For this, height is useful. Also for reaching high shelves, being located in crowded rooms, and theoretically (were I in possession of any other relevant talents) playing basketball. And that's about it.
The rest is mostly an ongoing saga of not fitting into things. Houses in general are bad; low doorways and perilously dipping ceilings over stairways are bad, and washing dishes at a sink lower than my waist is bad. Hanging plants and light fixtures are bad. Ceiling fans are worse. Cars, you may or may not have noticed, are generally designed to carry children, and only children, in their back seats. Even the front seats, though, are not built to accomodate height, even my moderately unusual height. No matter how far the seat may slide or tilt--never enough anyway--the wheel remains stubbornly fixed almost directly above the pedals. But my legs are longer than my arms--and that difference is greater for me than it is for a smaller person. So my knees will always be bent, jammed into the door, bearing too much weight at all the wrong angles, unless some seat allows me to almost straighten them--thereby sliding me so far back that I can no longer reach the wheel. All of this I am used to, but on a trip of a thousand miles (which in every other respect I love taking) it eventually becomes an intolerable torture.
Worse than all of this is mass transportation. Airplanes are murderous--I haven't sat by the window for years, much as I would love to, because I need to be able to straighten my knees periodically, if only at the steep and awkward angle provided by the aisle. Trains are worse and Greyhound (of which I have vast and uniformly regrettable experience) is the worst of all. Even at rest, fully upright, the seat in front of my seat touches my knees, and narrowly constricts the possible configurations of my lower legs with the floor. The next seat forward is barely as far from the back of my seat as the length of my thighs. And invariably the person who sits in that seat wishes to recline, often abruptly and with violence. Some have mistaken the tangible reality of my knees for an inadequately oiled mechanism, and attempted to compensate by pushing harder. I have bodily shoved more than one passenger back into the upright position, but to no avail; since the seat (God knows why) is equipped to tilt back into the already narrow space behind it, each passenger regards that tilt to be an inalienable right, on which the presence of another passenger in the next seat back has no bearing.

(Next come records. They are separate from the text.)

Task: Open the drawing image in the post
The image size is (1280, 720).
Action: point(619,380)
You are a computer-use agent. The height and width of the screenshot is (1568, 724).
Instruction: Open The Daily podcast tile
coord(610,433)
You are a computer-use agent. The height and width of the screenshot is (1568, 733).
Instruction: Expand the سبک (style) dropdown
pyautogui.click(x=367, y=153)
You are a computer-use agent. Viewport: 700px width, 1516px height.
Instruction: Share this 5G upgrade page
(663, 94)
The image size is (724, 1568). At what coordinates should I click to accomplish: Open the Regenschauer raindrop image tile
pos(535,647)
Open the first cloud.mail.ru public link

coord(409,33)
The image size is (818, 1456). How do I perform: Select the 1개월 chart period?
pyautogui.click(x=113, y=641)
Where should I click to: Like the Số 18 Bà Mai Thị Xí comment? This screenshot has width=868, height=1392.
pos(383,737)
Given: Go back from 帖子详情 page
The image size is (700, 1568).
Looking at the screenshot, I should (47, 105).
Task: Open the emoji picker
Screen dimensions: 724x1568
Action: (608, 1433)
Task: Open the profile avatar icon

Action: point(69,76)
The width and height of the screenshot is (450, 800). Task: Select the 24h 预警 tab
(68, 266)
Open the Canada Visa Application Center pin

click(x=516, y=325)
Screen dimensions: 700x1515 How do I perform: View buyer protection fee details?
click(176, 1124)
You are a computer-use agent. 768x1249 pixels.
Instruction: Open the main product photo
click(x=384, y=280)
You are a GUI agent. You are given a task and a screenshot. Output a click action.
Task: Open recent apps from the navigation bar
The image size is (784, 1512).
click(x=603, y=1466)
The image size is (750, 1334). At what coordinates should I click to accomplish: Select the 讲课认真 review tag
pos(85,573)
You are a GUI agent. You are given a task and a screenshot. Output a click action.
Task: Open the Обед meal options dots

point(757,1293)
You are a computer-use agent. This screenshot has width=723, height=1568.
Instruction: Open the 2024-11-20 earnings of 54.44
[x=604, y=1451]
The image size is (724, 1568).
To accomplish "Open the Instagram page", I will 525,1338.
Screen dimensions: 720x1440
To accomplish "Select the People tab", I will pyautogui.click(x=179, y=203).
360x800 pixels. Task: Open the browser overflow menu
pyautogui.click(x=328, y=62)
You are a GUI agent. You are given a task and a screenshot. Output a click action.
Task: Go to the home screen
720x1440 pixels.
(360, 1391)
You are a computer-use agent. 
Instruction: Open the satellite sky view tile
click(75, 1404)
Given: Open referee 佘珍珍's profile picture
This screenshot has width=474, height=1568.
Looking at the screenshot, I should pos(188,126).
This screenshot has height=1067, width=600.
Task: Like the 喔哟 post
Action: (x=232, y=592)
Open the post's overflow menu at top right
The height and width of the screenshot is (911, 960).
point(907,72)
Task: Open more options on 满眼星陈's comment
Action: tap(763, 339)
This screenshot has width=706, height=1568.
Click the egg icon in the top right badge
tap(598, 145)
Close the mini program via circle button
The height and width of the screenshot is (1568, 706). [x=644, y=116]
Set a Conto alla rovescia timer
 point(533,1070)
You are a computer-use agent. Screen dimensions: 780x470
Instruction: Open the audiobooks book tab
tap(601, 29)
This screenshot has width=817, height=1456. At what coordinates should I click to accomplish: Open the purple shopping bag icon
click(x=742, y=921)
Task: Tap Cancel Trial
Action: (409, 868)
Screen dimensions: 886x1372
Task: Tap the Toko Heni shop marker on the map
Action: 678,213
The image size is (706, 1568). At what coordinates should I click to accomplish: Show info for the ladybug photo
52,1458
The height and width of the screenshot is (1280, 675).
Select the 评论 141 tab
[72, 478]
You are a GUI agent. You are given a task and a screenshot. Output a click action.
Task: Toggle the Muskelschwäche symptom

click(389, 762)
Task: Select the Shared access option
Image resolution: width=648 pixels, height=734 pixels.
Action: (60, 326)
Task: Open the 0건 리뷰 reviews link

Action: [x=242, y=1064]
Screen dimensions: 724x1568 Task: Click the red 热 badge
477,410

While I'm at it, I should mention that those phony struts on rollercoasters--the beams that bear no weight but simply hang nearby where it looks like you'll hit them--they scare the bejeezus out of me, in a slightly more explicit and considered way than they're supposed to. I know that people forget about me when they design things.
There are perks, of course. There's a kind of unspoken camaraderie between tall people; a number of my closest friends are about my height. I usually claim that this is because I meet tall people more often overall, as they are simply easier to see. They also tend to walk as fast as I do, which is a nice touch. As much as anything, though, it's nice to hang out with people to whom I look pretty normal.